Referring to the drawings and first to FIG. 1, a bridge band 10 comprising of four recesses 11. The recesses 11 are located towards the ends of the bridge band and are on both sides of the bridge band, making it symmetrical. The recesses' length 12 is such that it can be fully engaged into the openings 13 of FIG. 2. FIG. 4 shows the full engagement between the bridge band and the openings. The width 14 of FIG. 1 created by the opposing recesses is such that a flat barb 16 is created at each end of the bridge band. The distance 17 between the recesses of each end is such that the bridge band will span the contoured distance 18 of FIG. 3 between the openings 13. The curved ends 19 of FIG. 1 aid in the lacing of the bridge band through openings.

Referring now to FIG. 2, the side view of a mask, the openings 13 have a length 20 such that it allows the barb 16 of FIG. 1 to slide through, but also retains the bridge band by encompassing the recesses 11. The distance 21 of FIG. 2 between the openings is such that the recesses 11 of FIG. 1 can be fully engaged.

Now referring to FIG. 4 to explain the assembly of the bridge band to the mask. The barb 16 is inserted into the first opening 22 and then out of the second opening 23. At this point the loop 15 will be fully engaged around the recesses 11. The way the barb is shaped will not allow the bridge band 10 to be accidentally removed from the mask 26. The opposite end of the bridge band is then inserted through the openings on the opposite side of the mask.

The final assembly of the bridge band to the mask is seen in FIG. 5. The bridge band 10 conforms to the contours of the nose area of the mask. Subsequently, the bridge band and mask 26 conforms to the user's nose when the bridge band is pressed to conform around the user's nose.

FIG. 6 shows the mask and bridge band fitted to a user 24. The bridge band 10 is pressed around the nose 25 so that it conforms to the contours of the nose. Based on the memory of the material used in the manufacturing of the bridge band, it will remain conformed to the nose creating a secure fit and/or tight seal about the user's face.

Claims

1. The method by which a bridge band attaches to an interface designed to communicate breathing gases to a user wherein the bridge band laces into then out of openings in the nose area of the interface.

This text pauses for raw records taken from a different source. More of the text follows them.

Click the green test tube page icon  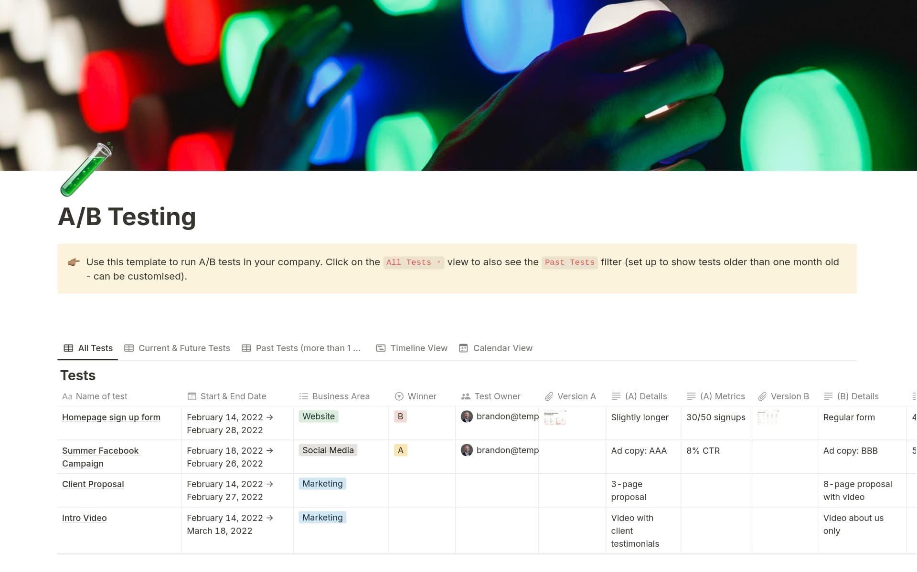86,170
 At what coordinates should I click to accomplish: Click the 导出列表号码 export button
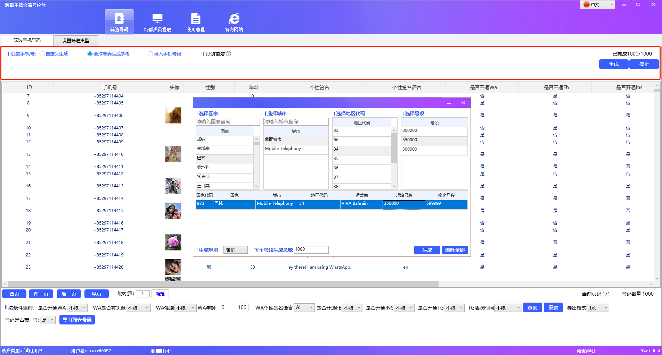coord(77,320)
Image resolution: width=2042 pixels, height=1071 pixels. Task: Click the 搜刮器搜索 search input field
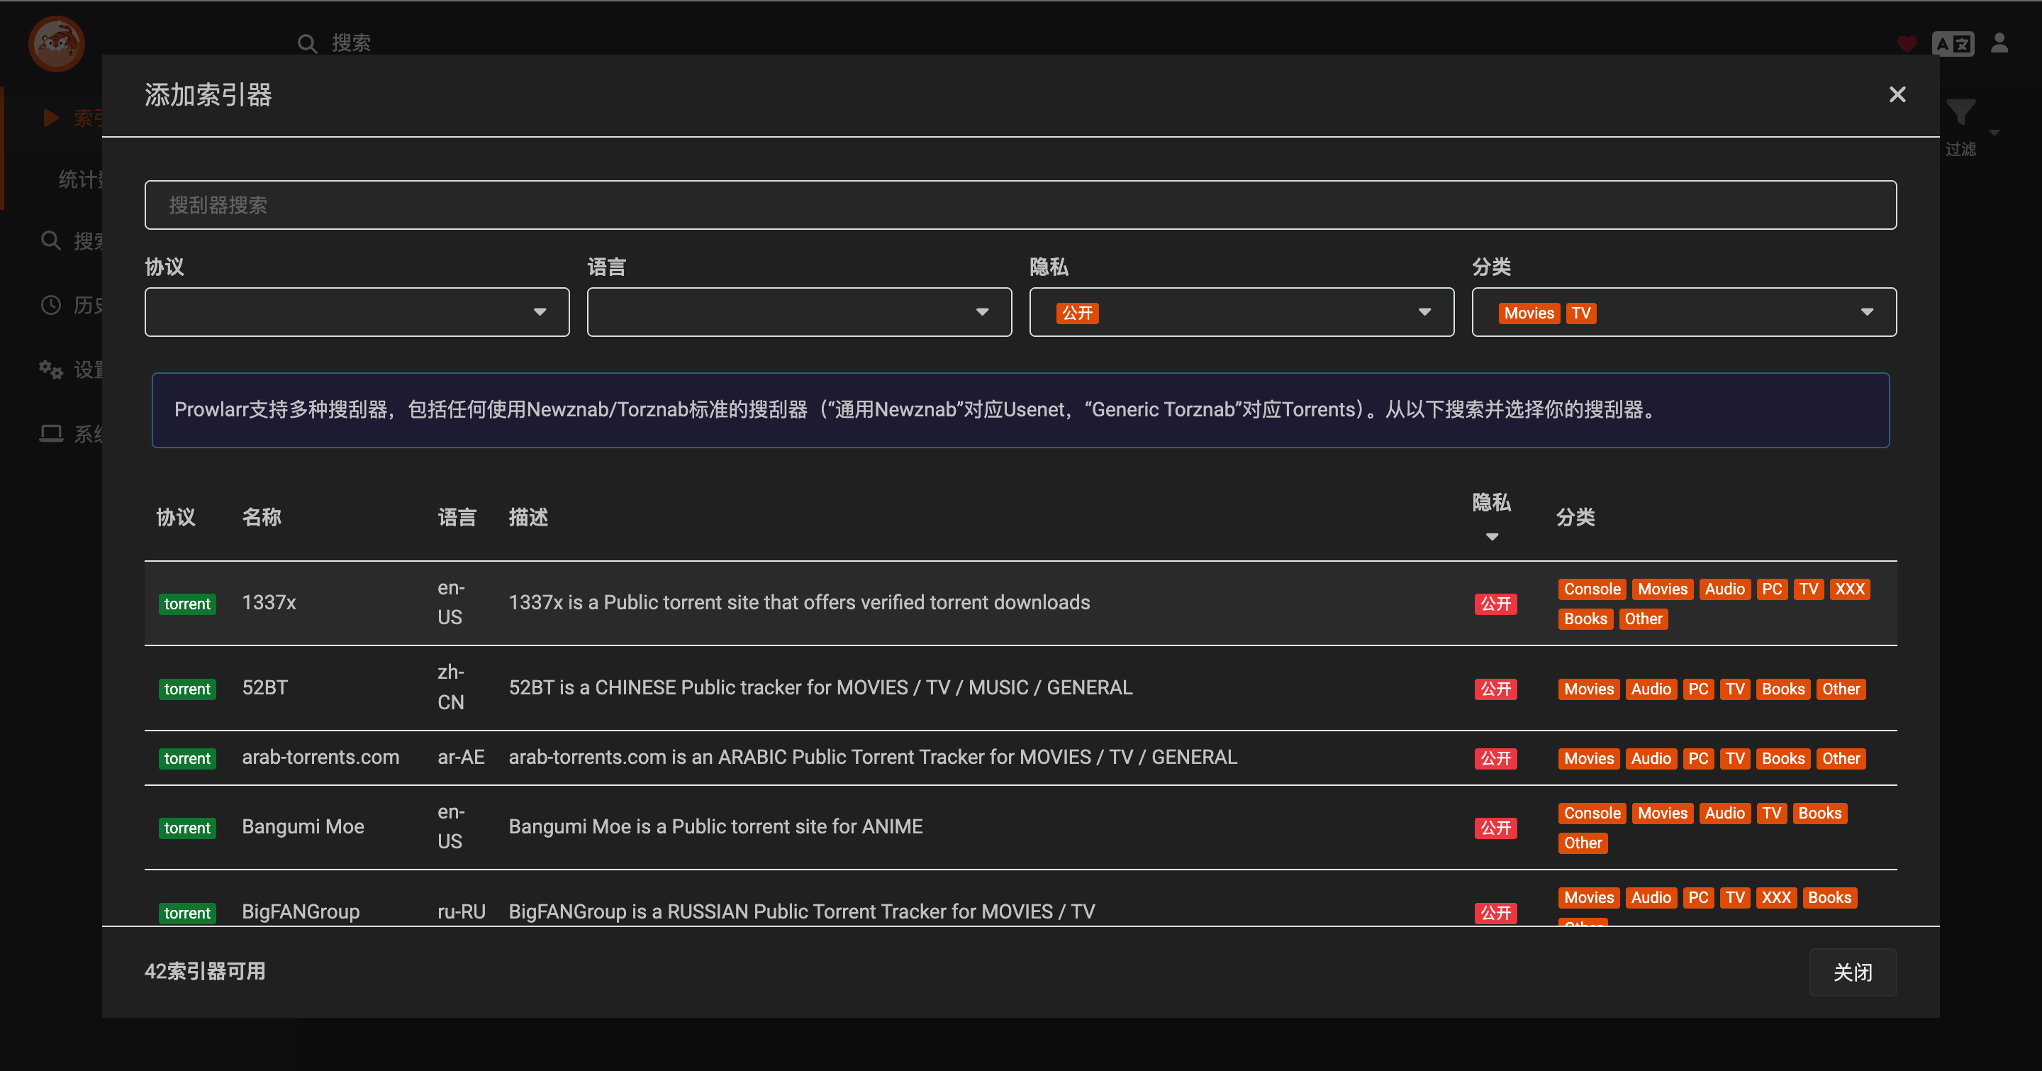1020,205
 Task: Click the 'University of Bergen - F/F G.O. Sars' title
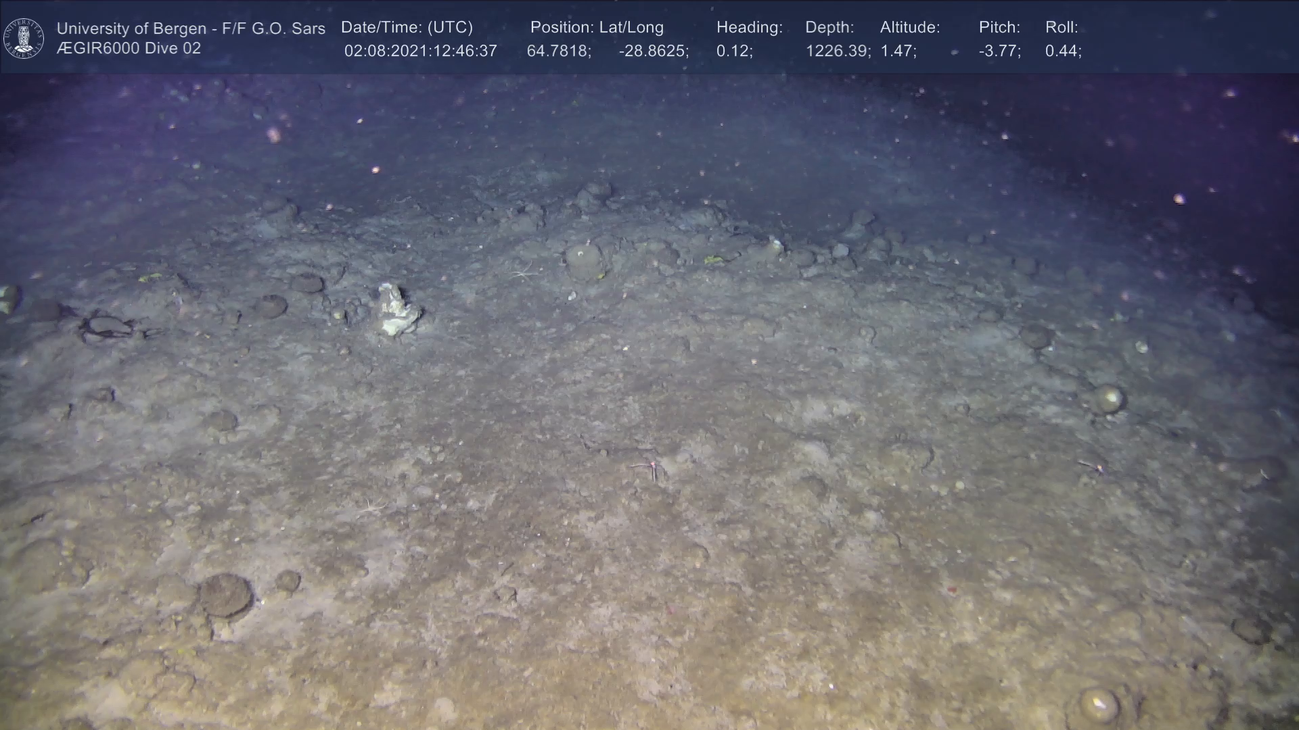tap(191, 28)
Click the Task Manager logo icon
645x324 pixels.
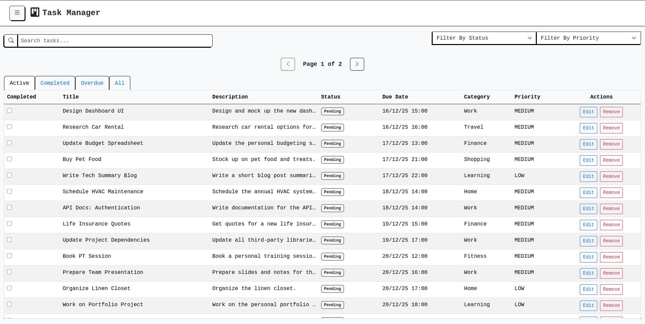click(35, 12)
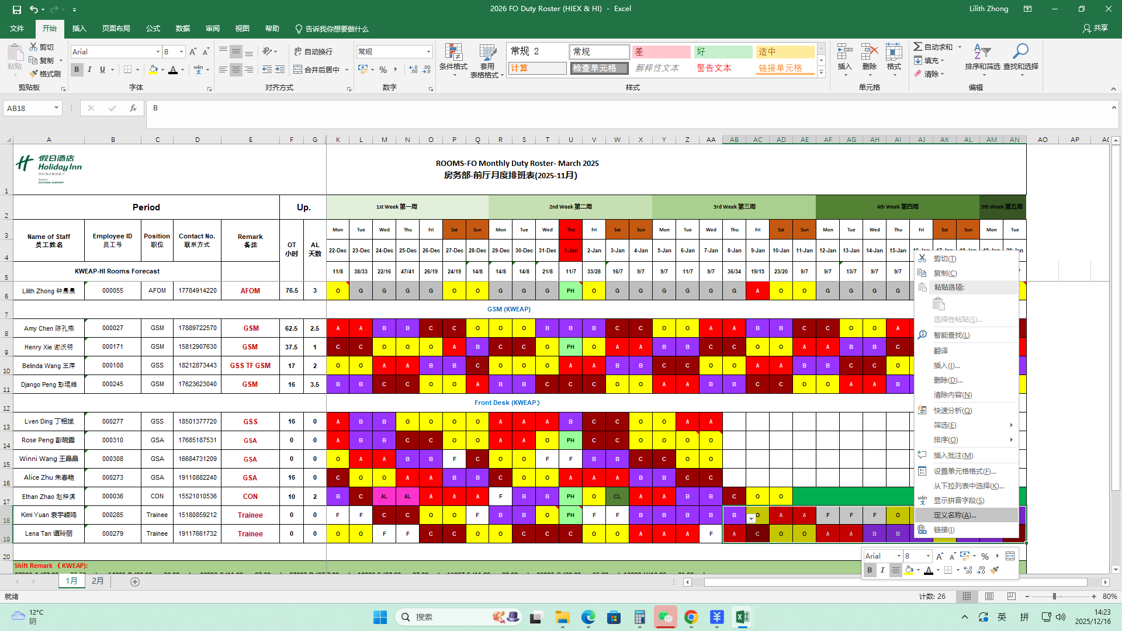Expand the Name Box dropdown arrow
Viewport: 1122px width, 631px height.
[56, 108]
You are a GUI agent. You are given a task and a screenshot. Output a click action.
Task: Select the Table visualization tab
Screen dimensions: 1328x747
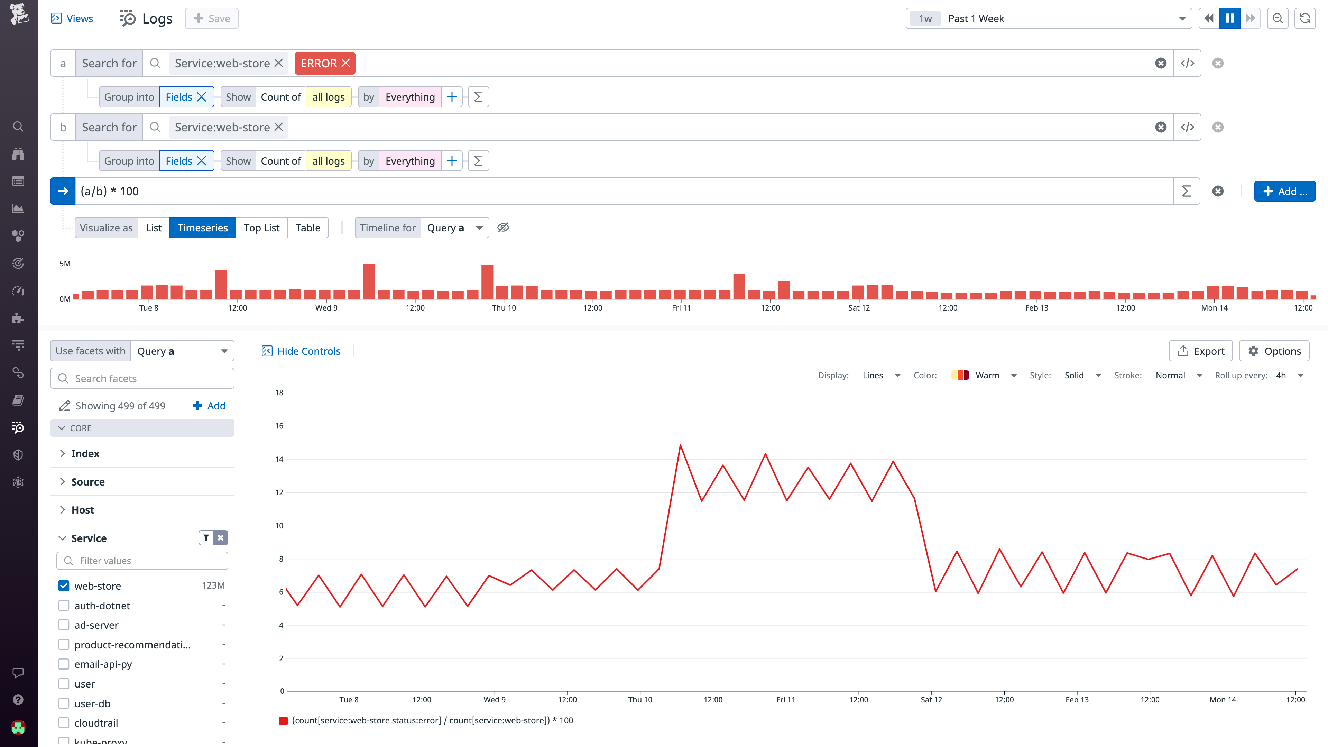pos(308,227)
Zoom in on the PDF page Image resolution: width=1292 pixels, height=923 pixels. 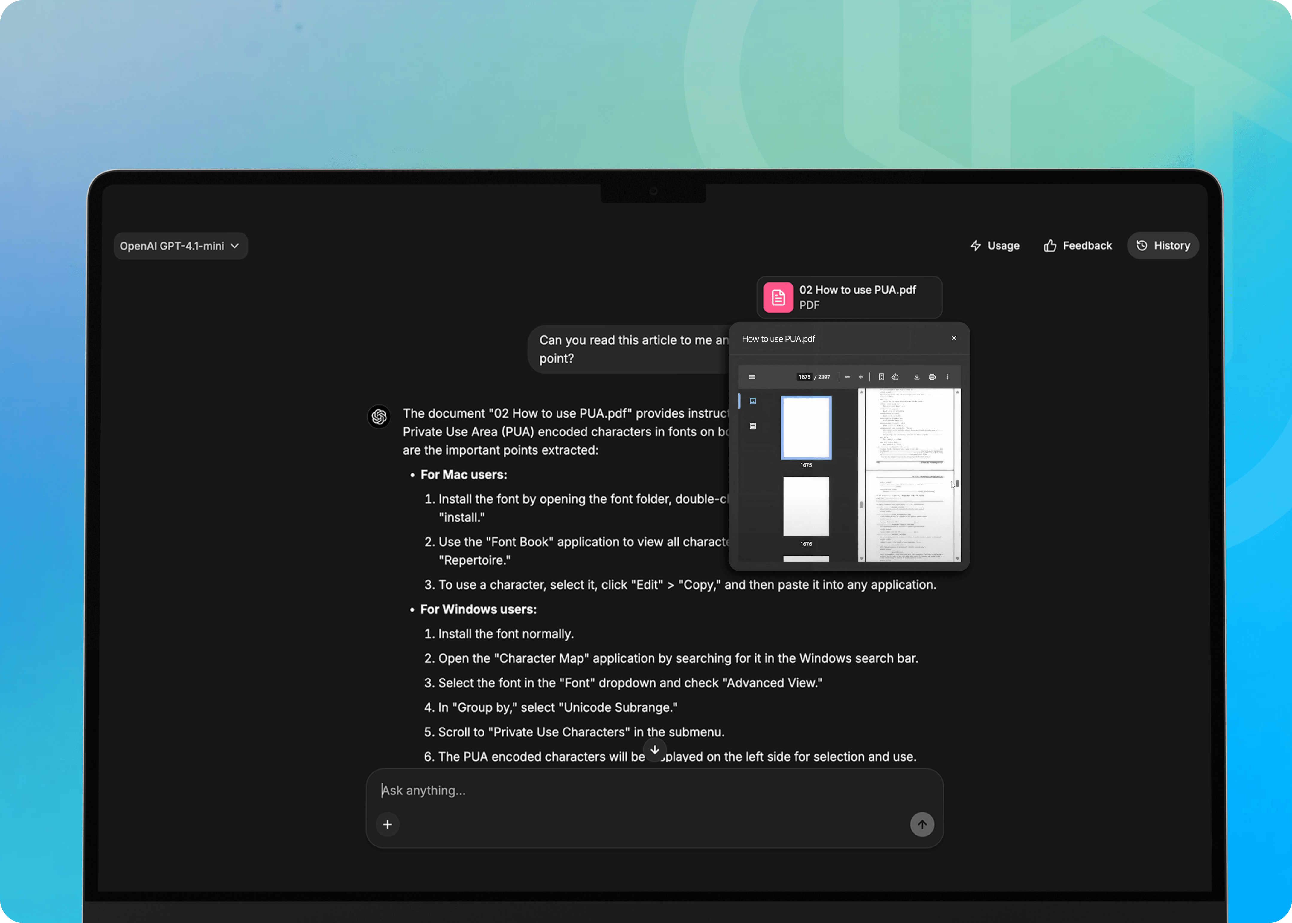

2. The method of claim 1, wherein said bridge band contains two opposing recesses towards each end of the bridge band, which creates a neck area.

3. The method of claim 1, wherein said openings are four in number, with two that are parallel on each side of the centerline of the interface.

4. The method of claim 1, wherein said recesses of claim 2 and said openings of claim 3 are sized such that they engage fully and tightly so that once assembled together, the two will not accidentally separate.